** Input follows **
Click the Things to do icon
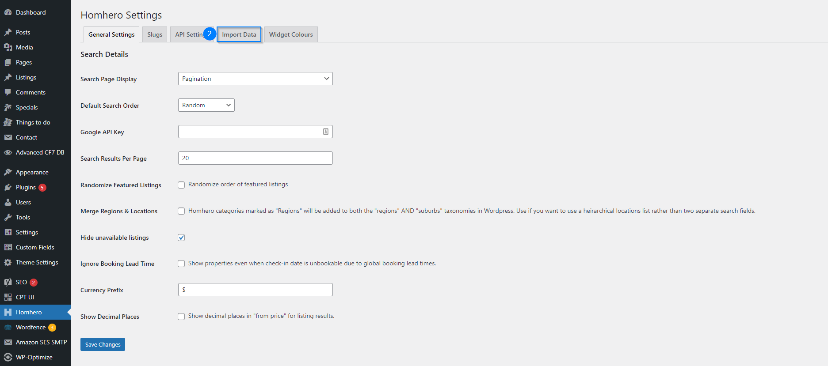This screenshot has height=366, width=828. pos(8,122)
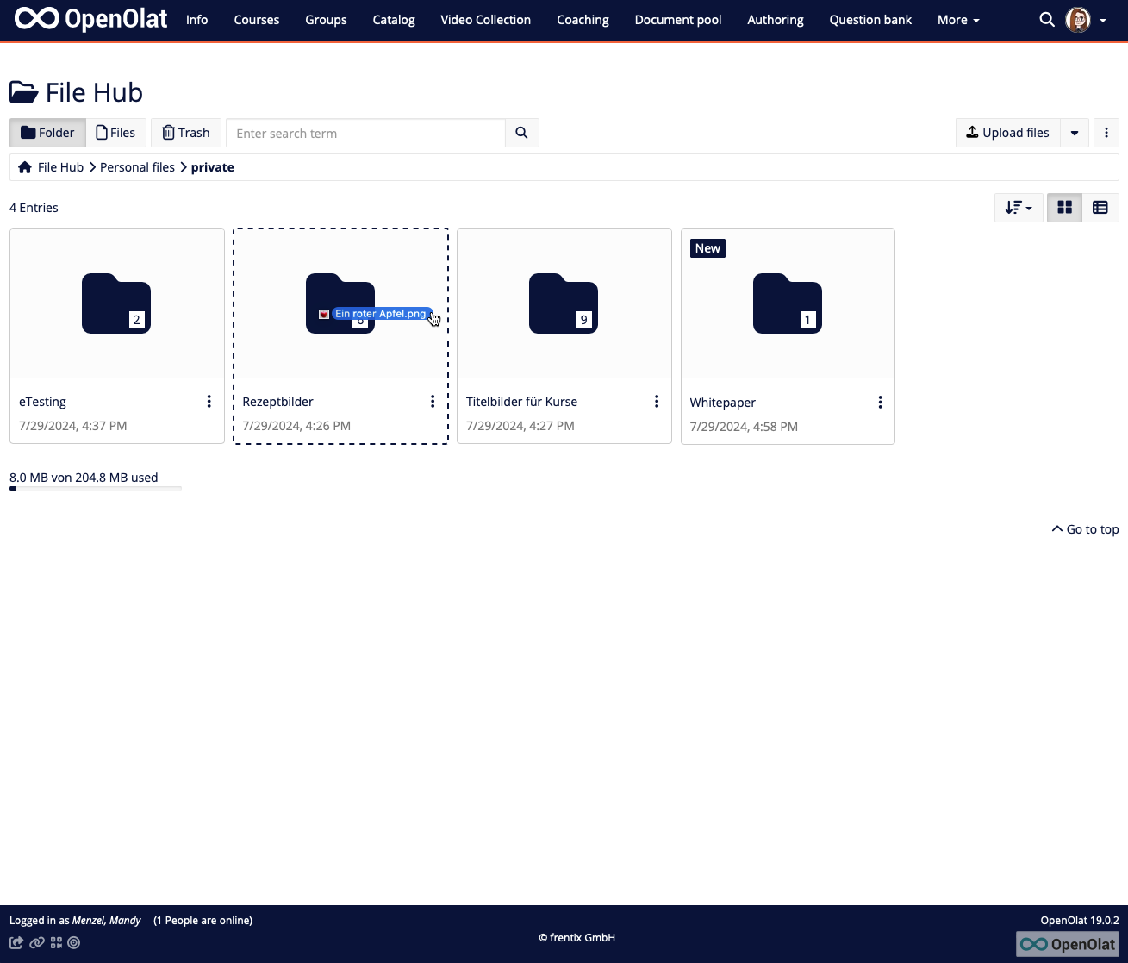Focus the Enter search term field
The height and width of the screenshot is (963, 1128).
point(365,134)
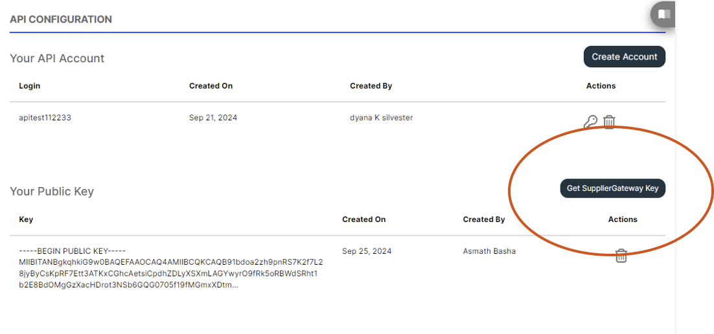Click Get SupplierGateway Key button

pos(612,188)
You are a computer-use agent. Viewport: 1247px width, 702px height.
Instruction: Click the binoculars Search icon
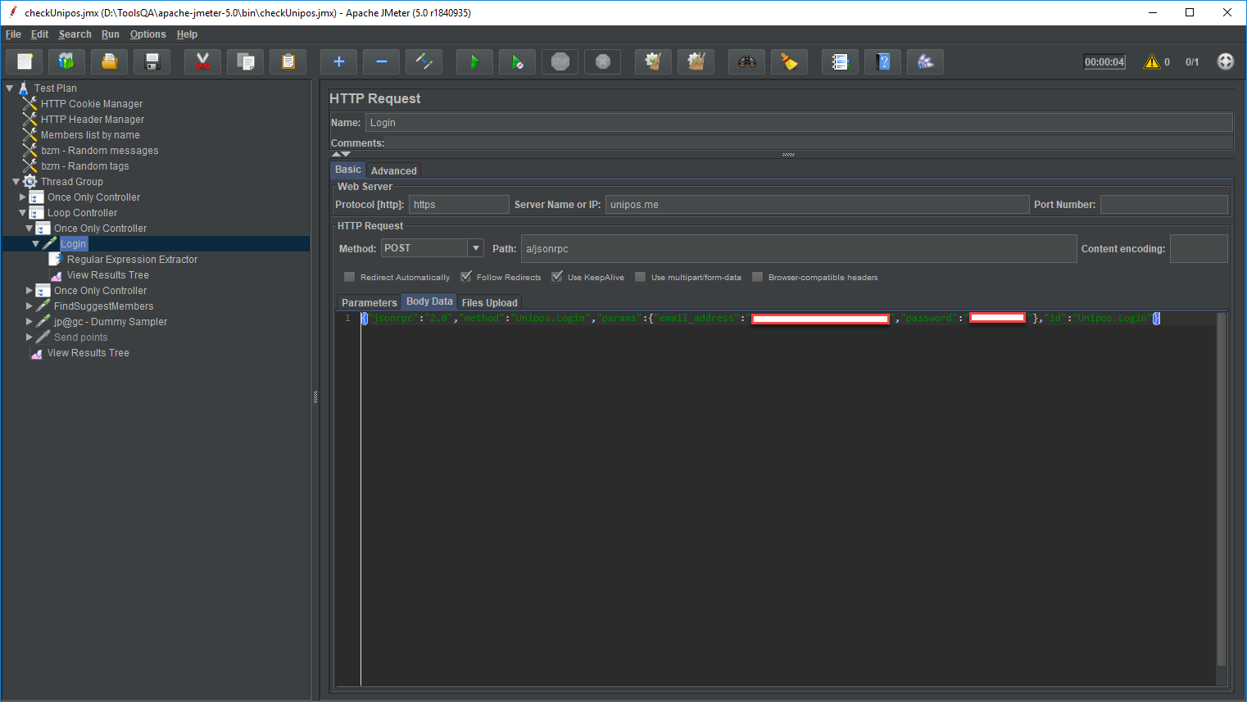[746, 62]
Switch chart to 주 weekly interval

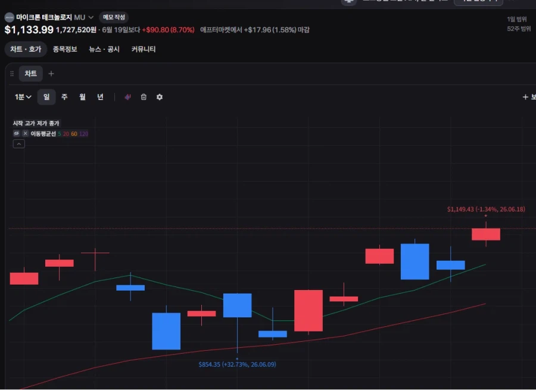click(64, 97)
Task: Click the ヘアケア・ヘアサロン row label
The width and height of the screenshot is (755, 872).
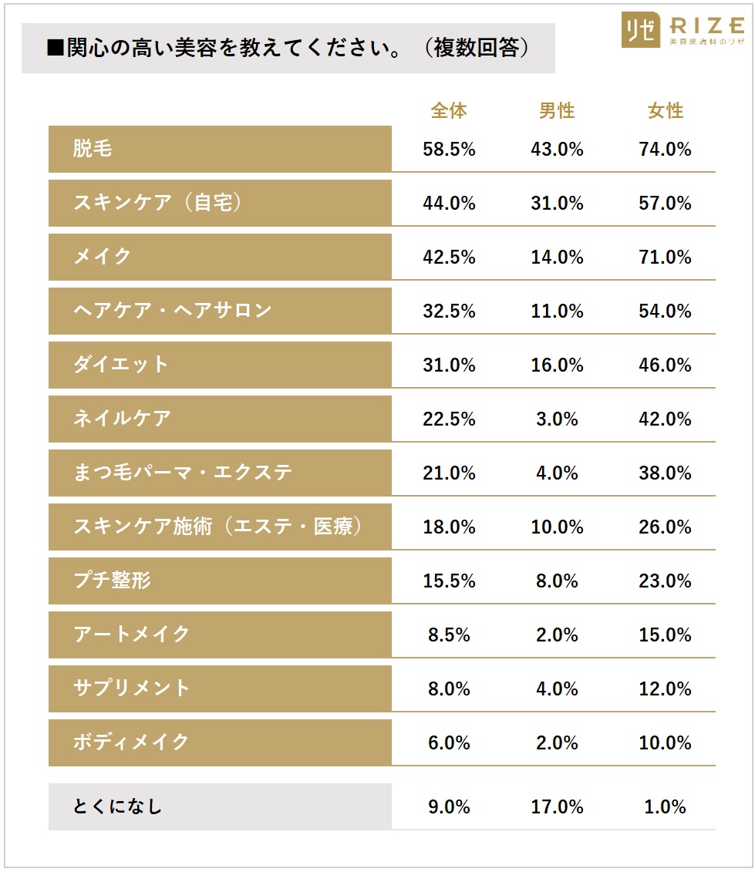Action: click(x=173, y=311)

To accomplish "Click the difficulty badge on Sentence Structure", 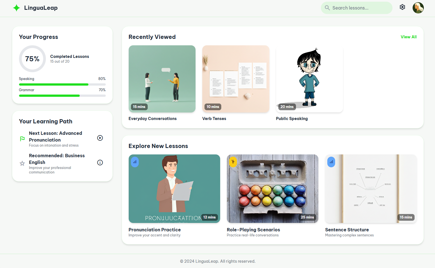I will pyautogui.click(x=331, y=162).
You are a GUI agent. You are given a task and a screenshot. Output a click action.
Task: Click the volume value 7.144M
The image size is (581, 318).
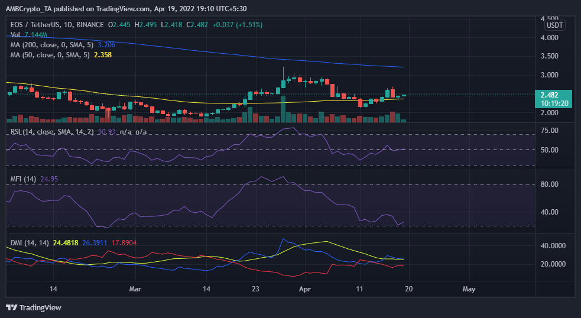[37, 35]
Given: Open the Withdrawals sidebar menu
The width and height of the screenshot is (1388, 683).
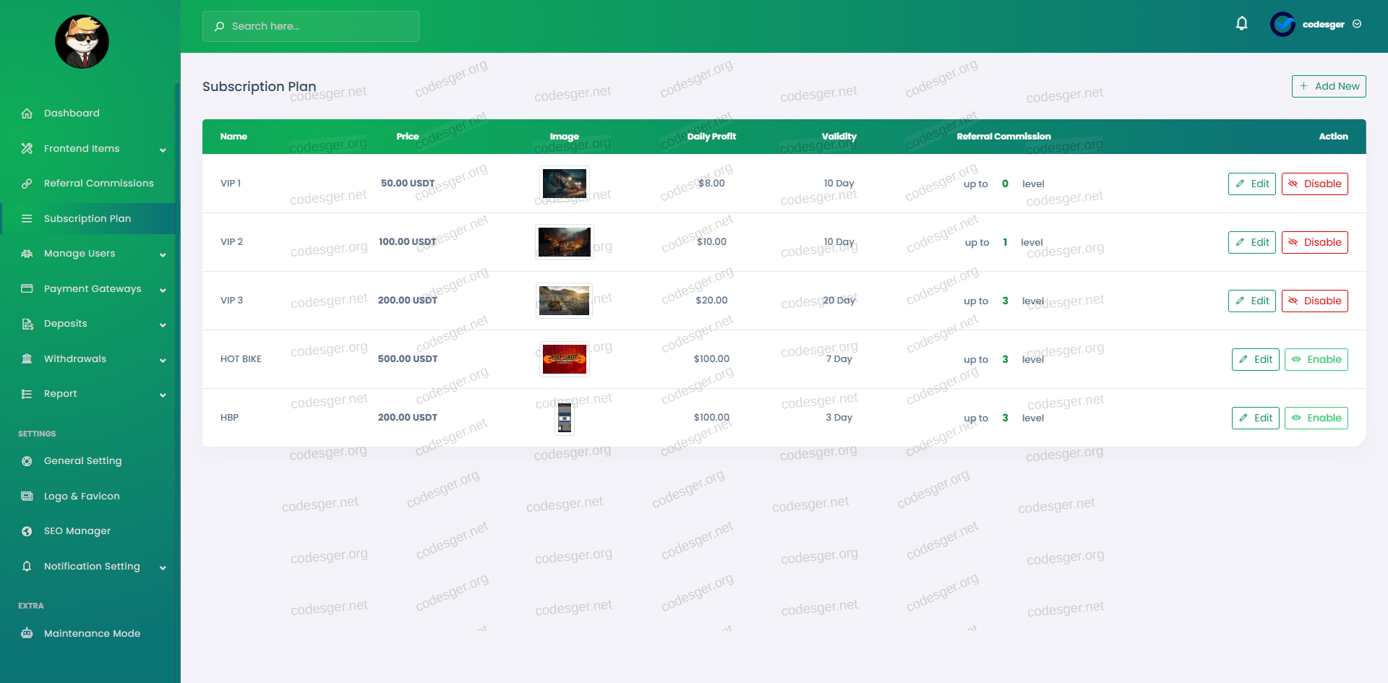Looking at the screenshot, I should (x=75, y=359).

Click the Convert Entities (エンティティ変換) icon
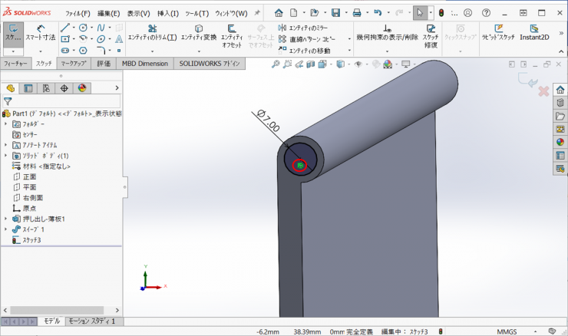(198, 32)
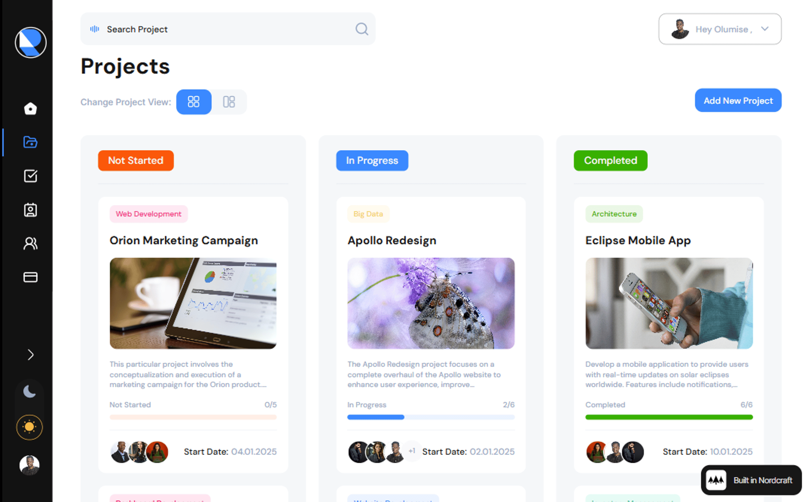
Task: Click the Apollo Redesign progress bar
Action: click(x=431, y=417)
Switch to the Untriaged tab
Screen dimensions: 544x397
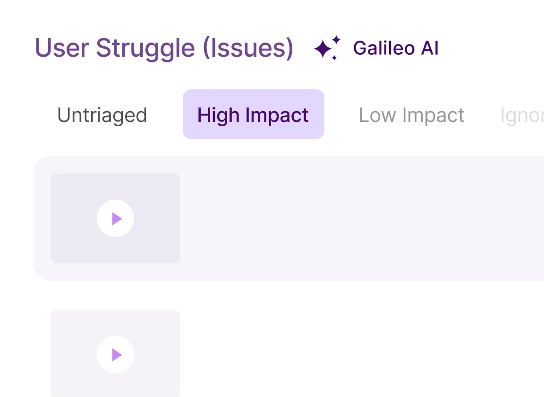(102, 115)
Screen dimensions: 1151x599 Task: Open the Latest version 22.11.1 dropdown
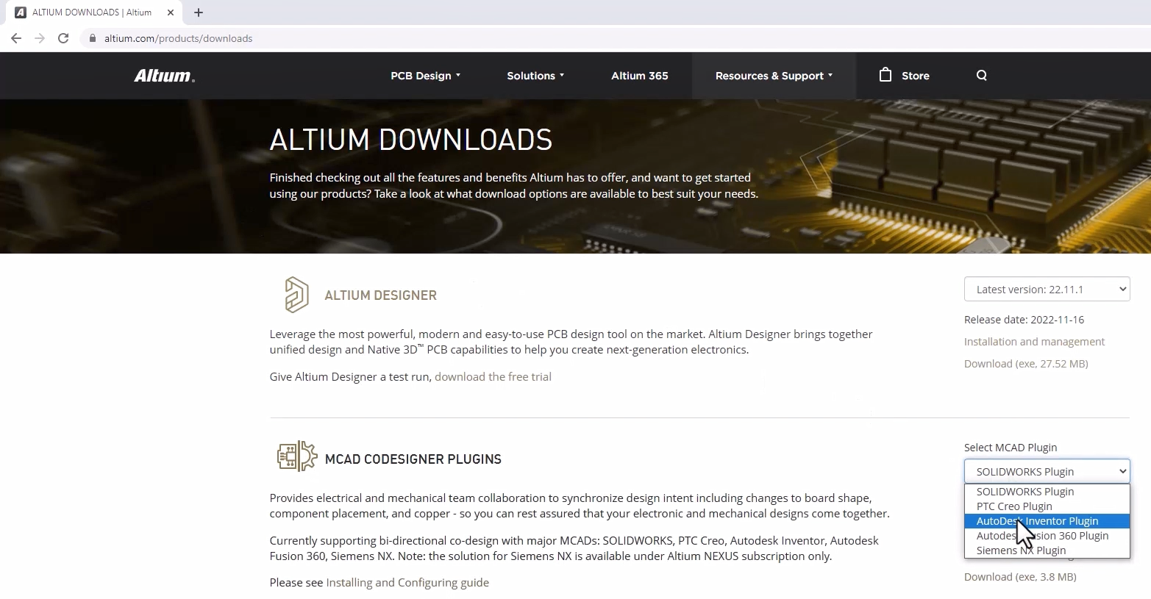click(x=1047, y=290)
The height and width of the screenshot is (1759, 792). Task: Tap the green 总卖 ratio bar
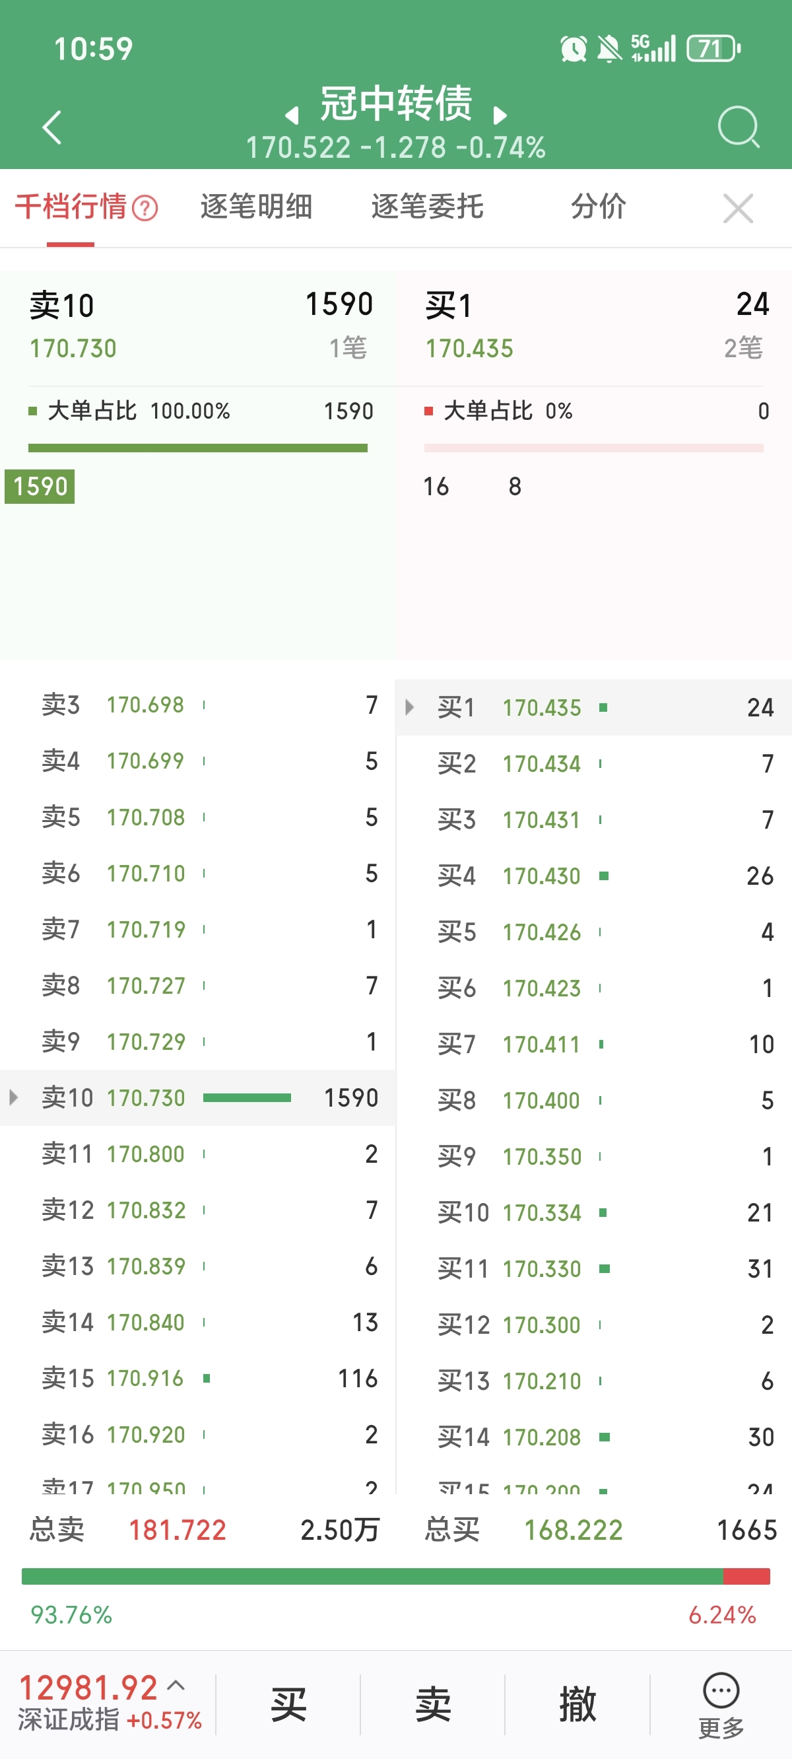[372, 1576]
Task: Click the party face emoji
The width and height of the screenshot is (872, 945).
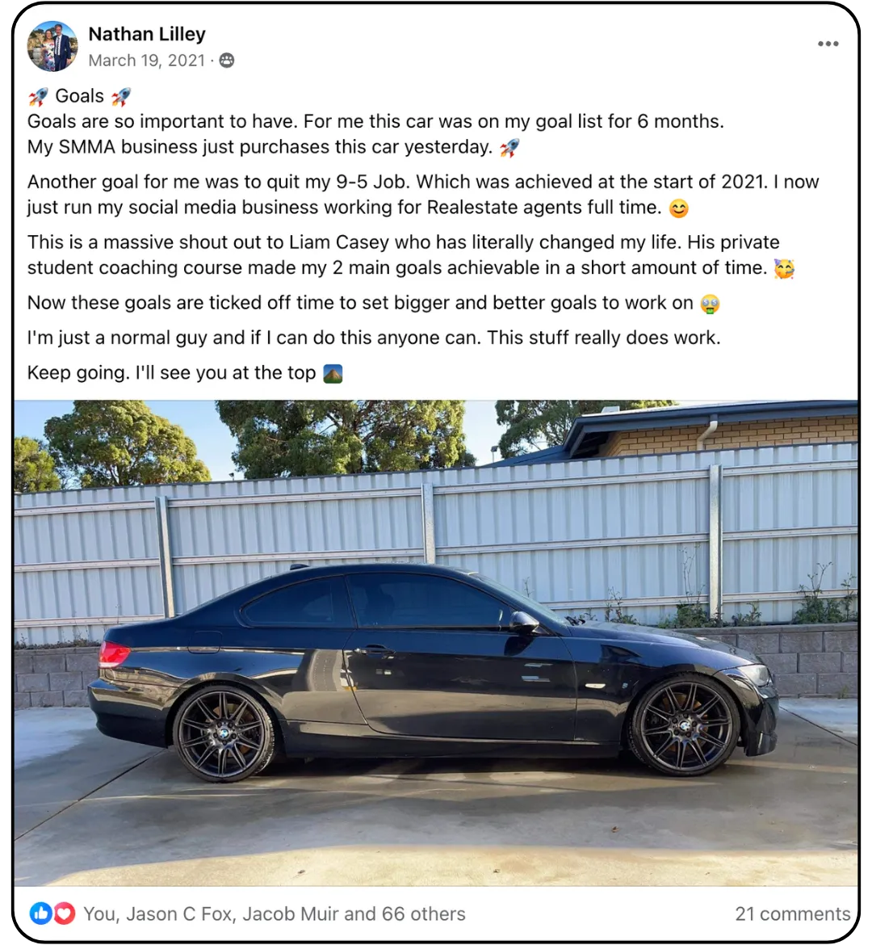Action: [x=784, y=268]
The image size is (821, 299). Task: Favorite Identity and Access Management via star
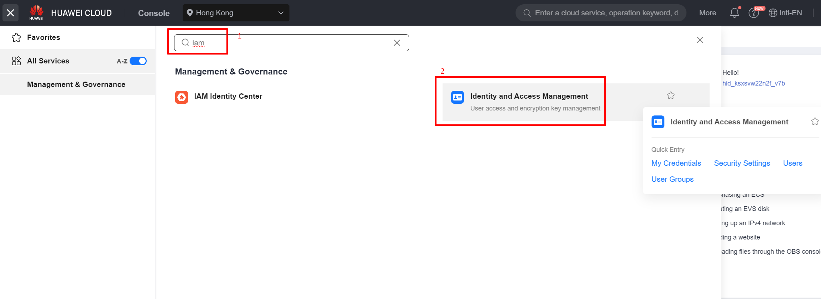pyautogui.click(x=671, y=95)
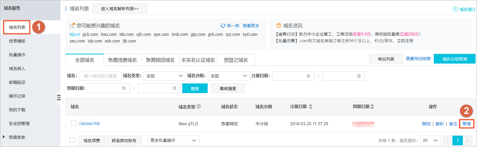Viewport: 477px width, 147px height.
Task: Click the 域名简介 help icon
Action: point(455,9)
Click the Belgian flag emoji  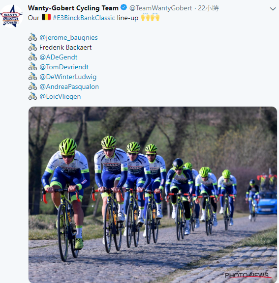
** End of Input **
**About this task:**
Leave out each picture and extract the lines from the one containing "The image size is (581, 318)." through the end of the records above, inclusive, exactly as they stand.

**Result for this task:**
The image size is (581, 318).
[37, 35]
Given: Open the Withdrawals sidebar menu
The width and height of the screenshot is (1388, 683).
Looking at the screenshot, I should (x=75, y=359).

Click the Convert Entities (エンティティ変換) icon
(198, 32)
Task: Click the Apollo Redesign progress bar
Action: click(x=431, y=417)
Switch to the Untriaged tab
Screen dimensions: 544x397
(102, 115)
Screen dimensions: 1151x599 Task: Open the Latest version 22.11.1 dropdown
click(x=1047, y=290)
The height and width of the screenshot is (1759, 792). Task: Tap the green 总卖 ratio bar
[372, 1576]
Task: Click the party face emoji
The width and height of the screenshot is (872, 945).
Action: [x=784, y=268]
The image size is (821, 299). Task: Favorite Identity and Access Management via star
pyautogui.click(x=671, y=95)
Viewport: 477px width, 147px height.
Task: Click the 域名简介 help icon
Action: point(455,9)
Click the Belgian flag emoji  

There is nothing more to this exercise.